*** Opening Information supplied ***

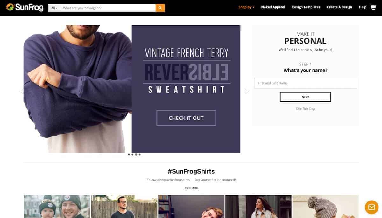Open the orange mail chat bubble
382x218 pixels.
coord(371,207)
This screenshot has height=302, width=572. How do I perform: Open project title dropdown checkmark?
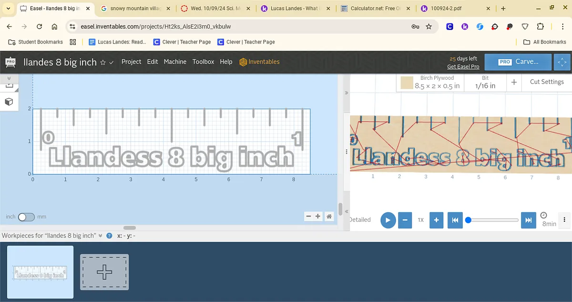pos(112,62)
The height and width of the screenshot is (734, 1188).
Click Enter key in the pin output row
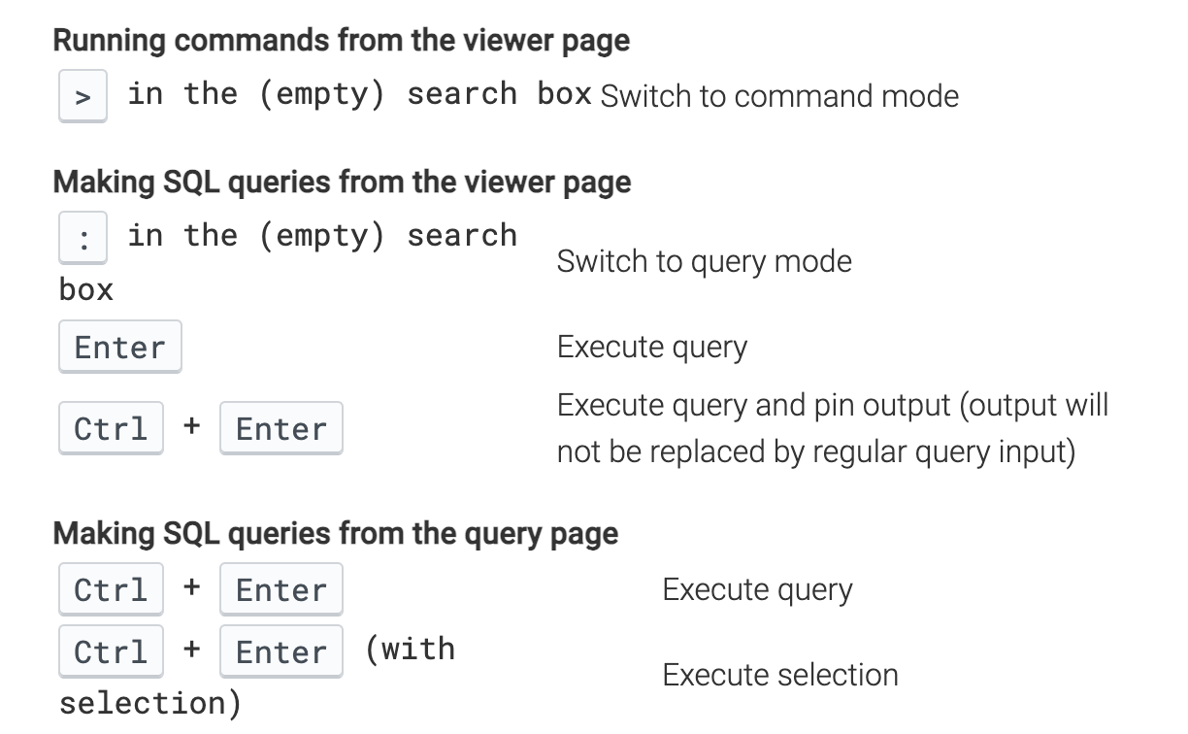[281, 429]
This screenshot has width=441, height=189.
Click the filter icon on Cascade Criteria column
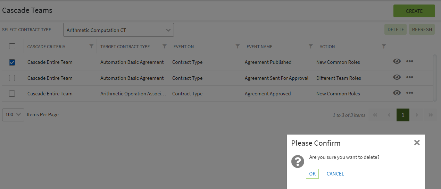91,46
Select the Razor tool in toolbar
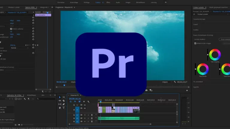 pyautogui.click(x=64, y=101)
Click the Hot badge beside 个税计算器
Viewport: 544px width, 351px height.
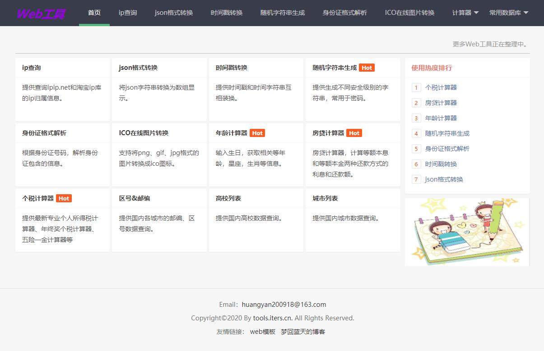tap(64, 198)
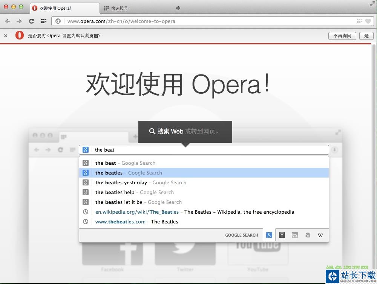The image size is (377, 284).
Task: Choose Amazon as the search engine
Action: 308,235
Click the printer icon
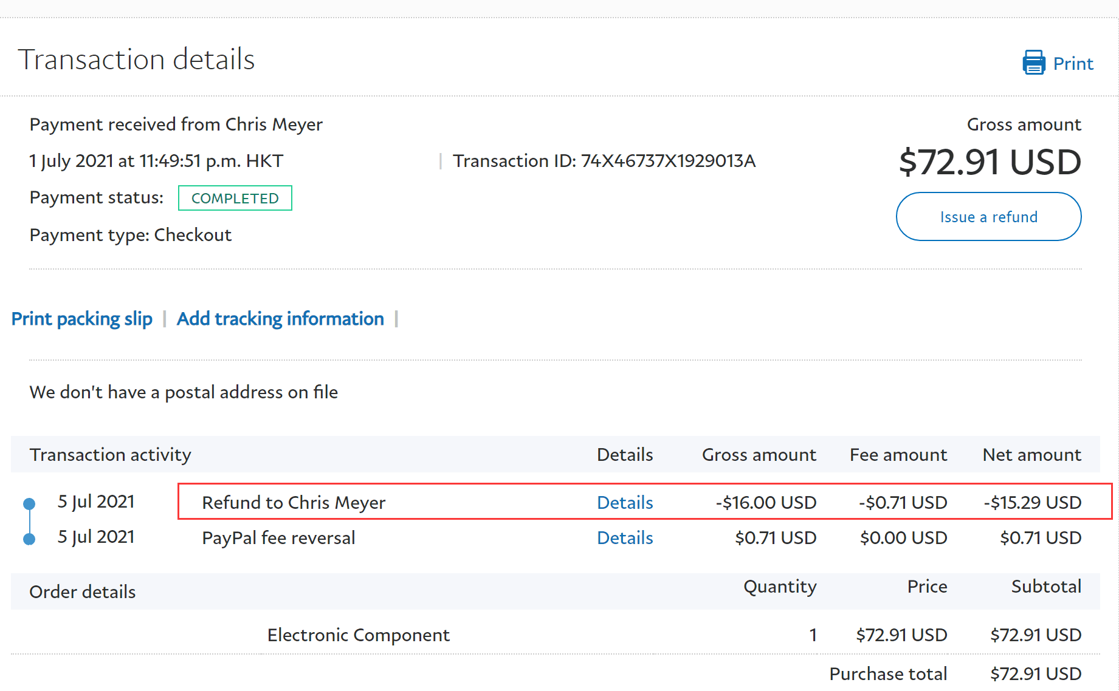Viewport: 1119px width, 691px height. [x=1033, y=63]
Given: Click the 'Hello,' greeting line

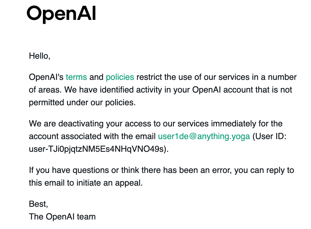Looking at the screenshot, I should point(39,56).
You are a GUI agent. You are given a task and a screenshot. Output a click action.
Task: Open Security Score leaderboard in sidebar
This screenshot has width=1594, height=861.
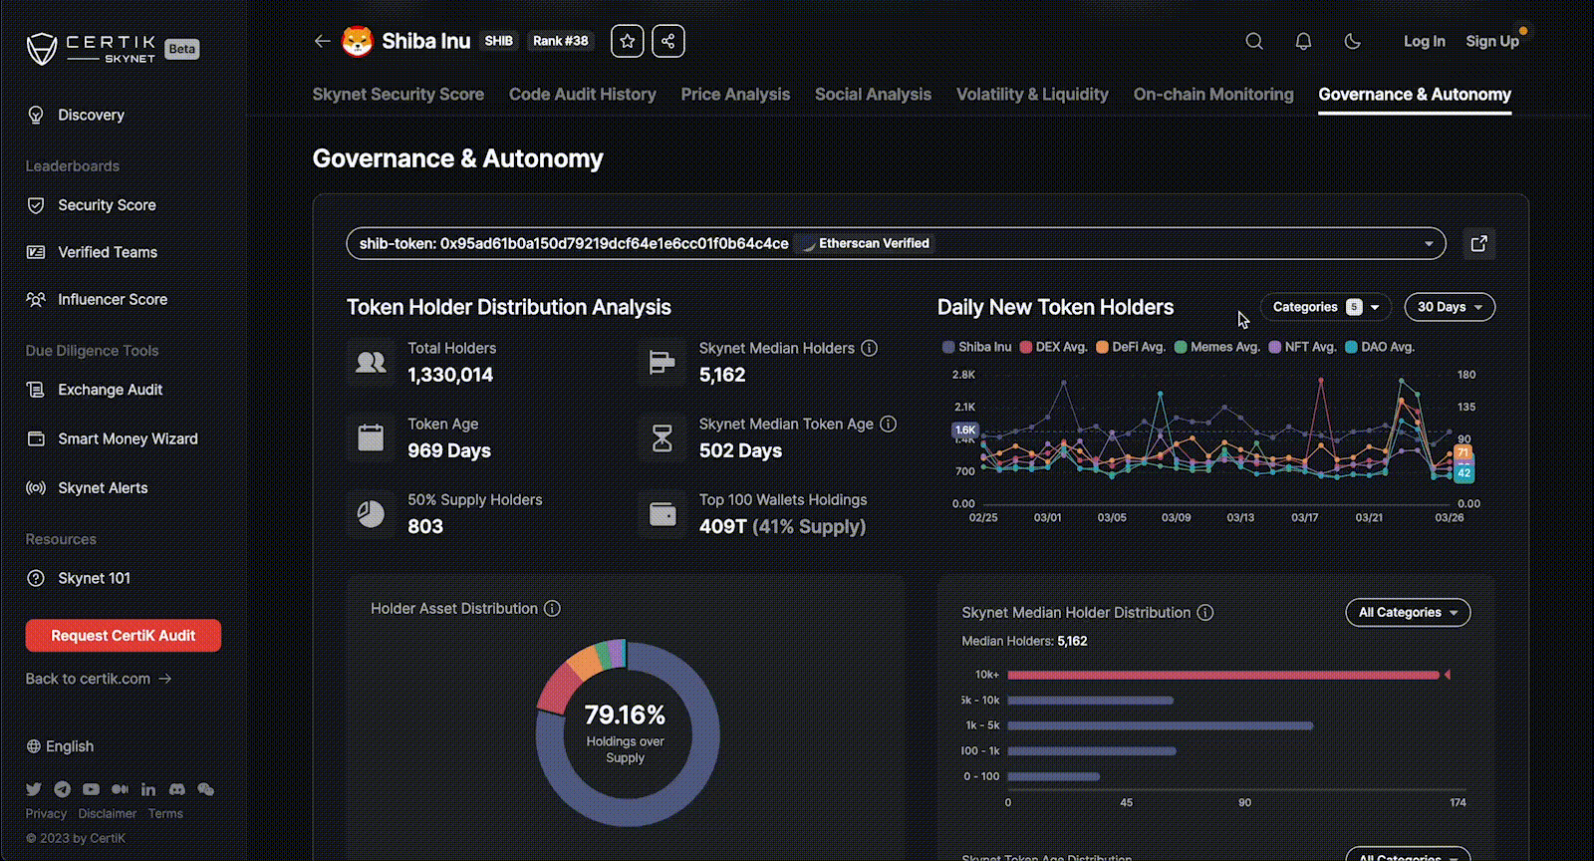click(107, 205)
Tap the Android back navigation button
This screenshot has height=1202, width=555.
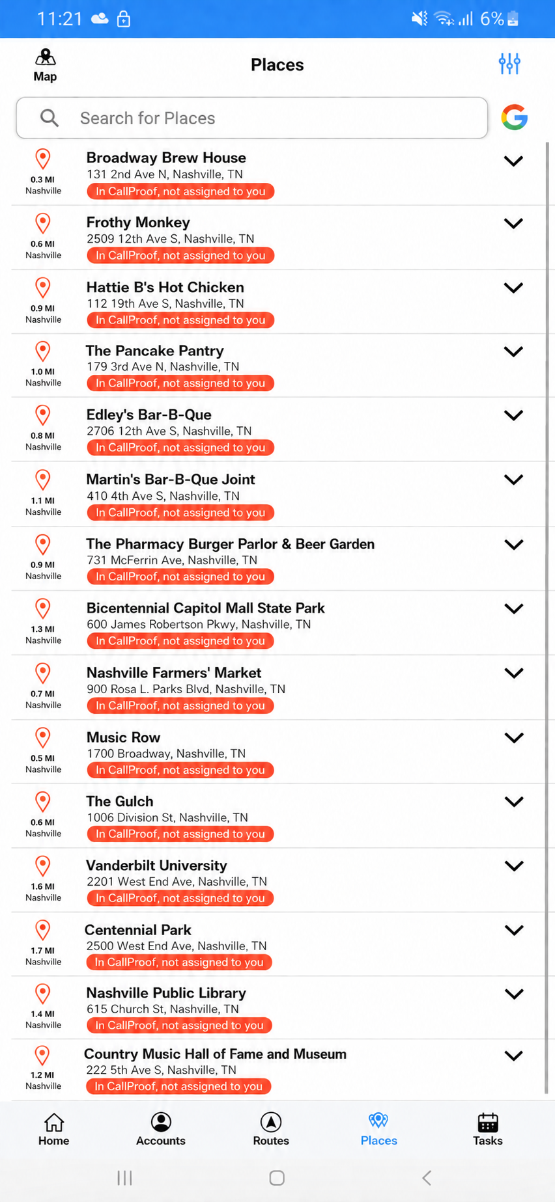click(427, 1177)
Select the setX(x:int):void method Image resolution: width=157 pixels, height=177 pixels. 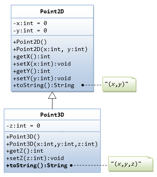pyautogui.click(x=42, y=64)
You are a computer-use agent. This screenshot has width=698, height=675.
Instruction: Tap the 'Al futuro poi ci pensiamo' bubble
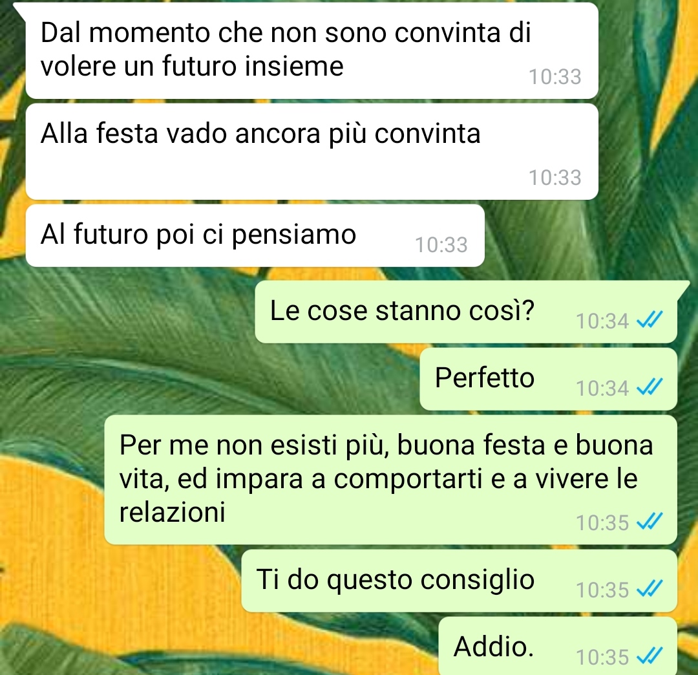pyautogui.click(x=255, y=235)
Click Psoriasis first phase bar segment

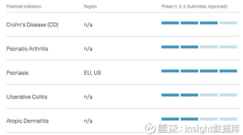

*** Closing Information supplied ***

→ **What is needed**: Among the lines above, list those that contain the word "agent".

→ **Answer to this exercise**:
You are a GUI agent. You are given a task and a screenshot. Output a click action.
You are a computer-use agent. This screenshot has width=698, height=675.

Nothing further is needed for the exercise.